The Fed’s delay is particularly frustrating because interest rates are a clumsy tool for fighting this bout of inflation. Higher rates can be useful when inflation is primarily a problem of too much consumer demand. But recent inflation has been driven far more by supply chain bottlenecks, other pandemic disruptions and corporations seeking bigger profits. (One study by Groundwork Collaborative found that “corporate profits drove 53 percent of inflation” in the middle six months of 2023.) Higher interest rates can still reduce inflation, but only in a roundabout fashion. And in the crucial housing sector, higher rates make homeowners more reluctant to take out a new mortgage to move, further raising prices amid the country’s broader housing shortage.

As The New York Times’ Peter Coy put it, “The blunt tool of high rates is coming down on the heads of the working class.” Pandemic-era savings have dried up, and Americans are cutting back, as evidenced by giant corporations like McDonald’s and Walmart cutting prices to woo back customers.

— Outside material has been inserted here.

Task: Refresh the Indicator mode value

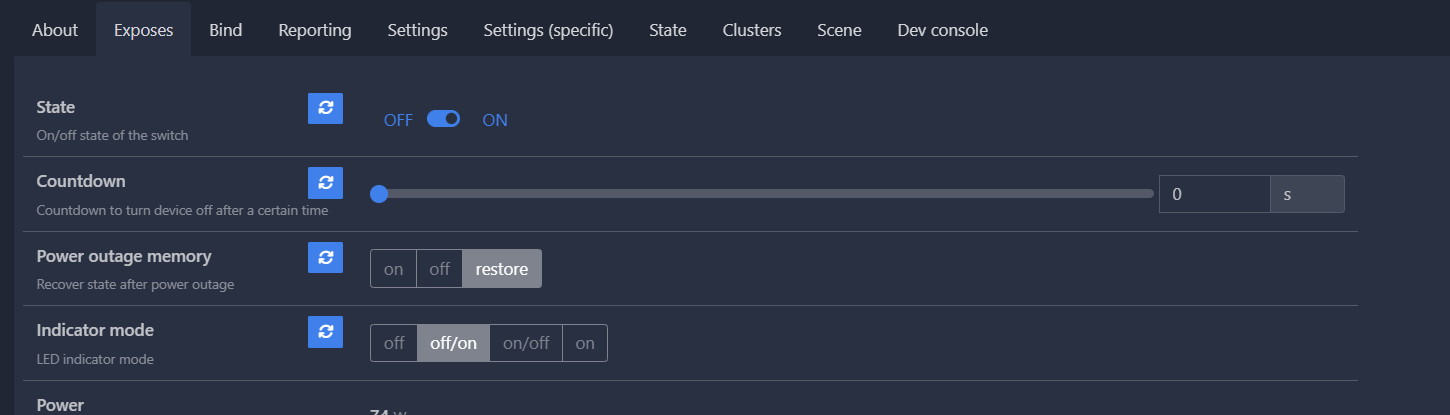Action: pyautogui.click(x=325, y=331)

The last time Trump was in the White House, he often tried to undercut the Federal Reserve’s longstanding independence from the White House. That independence exists for a reason: to give credibility to the central bank’s economic targets. It’s ironic, then, that the Fed’s mistaken interest rate policy is unnecessarily risking the economy, raising the cost of living and buttressing a key voter concern that may help bring Trump back.